Another source of trouble for federal contractors will be clashing requirements between EO 13,706 and the movement toward state and local laws mandating paid sick leave, which has now led to 26 such laws and ordinances across the U.S., according to Salgado.
She noted that San Francisco enacted the first paid sick leave law in the U.S. in 2006 (it took effect Feb. 5, 2007) (24 HRR 1211, 11/13/06), and Connecticut became the first state to enact one, which took effect Jan. 1, 2012, and is limited to service workers (29 HRR 738, 7/11/11).
The town of Elizabeth, N.J., recently became the 10th in New Jersey to enact a paid sick leave law, she said. Other entries include:
Salgado said as a rule, the laws include part-time and temporary employees, except in Connecticut and Philadelphia; Pittsburgh excludes seasonal workers. The laws do not allow exemptions based on where employers are located, she said.
Additionally, they protect the jobs of employees who take paid sick leave from adverse actions; they allow existing leave banks to be used if there are no shortfalls; and they require employers to allow carry-over of sick leave from one calendar year to the next, she said.
The laws contain varying specifications on how employees accrue paid sick leave, Salgado said. “Generally, accrual is required at the rate of one hour for every 30 hours worked.” Exceptions include Connecticut, Philadelphia and Tacoma, where the rule is one hour for every 40 hours worked; Pittsburgh, where it is one for 35; and D.C., which has a more complicated scheme, she said.

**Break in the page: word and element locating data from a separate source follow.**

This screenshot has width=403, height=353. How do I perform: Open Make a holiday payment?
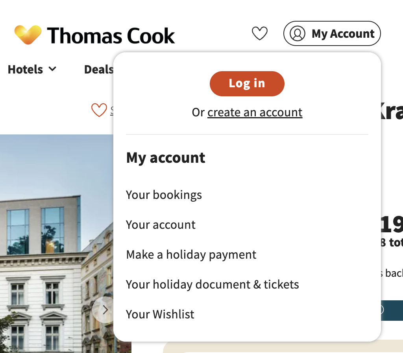(191, 255)
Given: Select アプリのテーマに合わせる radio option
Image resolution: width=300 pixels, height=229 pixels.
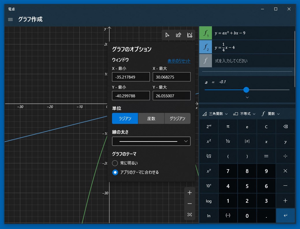Looking at the screenshot, I should point(115,172).
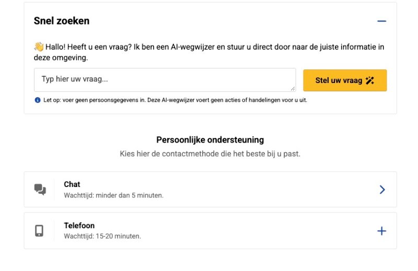Click the speech bubbles Chat icon
The image size is (418, 271).
click(40, 190)
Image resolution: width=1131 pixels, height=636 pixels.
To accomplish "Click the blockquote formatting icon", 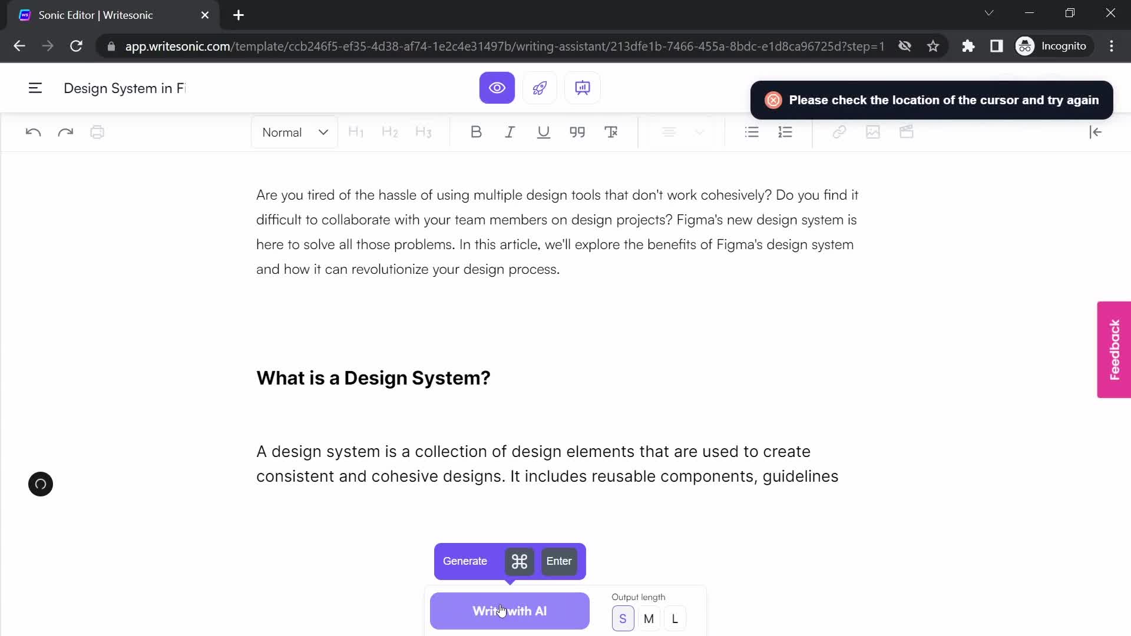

The “use caps” employers are allowed to impose on employees also vary, Salgado noted, between 24 and 108 hours. California's law, for example, specifies a use cap of 24 hours or three days. “Increments of use”—the units of sick time that employers can restrict employees to—are another source of variability, with New York City specifying a minimum four hours, the longest Salgado knew of, whereas elsewhere, “it can be the minimum increment your pay system allows,” such as 10 minutes.

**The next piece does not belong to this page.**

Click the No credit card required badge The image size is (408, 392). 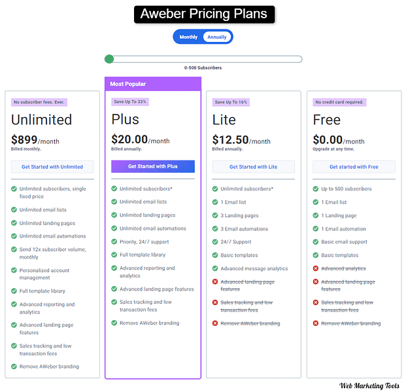click(339, 102)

Some jurisdictions, but not all, have a threshold number of hours the employee must have worked to qualify for paid sick leave, and some have limitations based on the number of employees in the jurisdiction—50 in Connecticut and D.C., she said.
The interaction between the executive order and the varying state and local laws is yielding “important differences between paid sick leave under the EO and other jurisdictions” in requirements relating to the accrual rate and cap, the carry-over cap, the use cap, the increments of use, the notice an employee must give, certification, verification and reinstatement of an employee's leave bank upon rehire, Salgado said.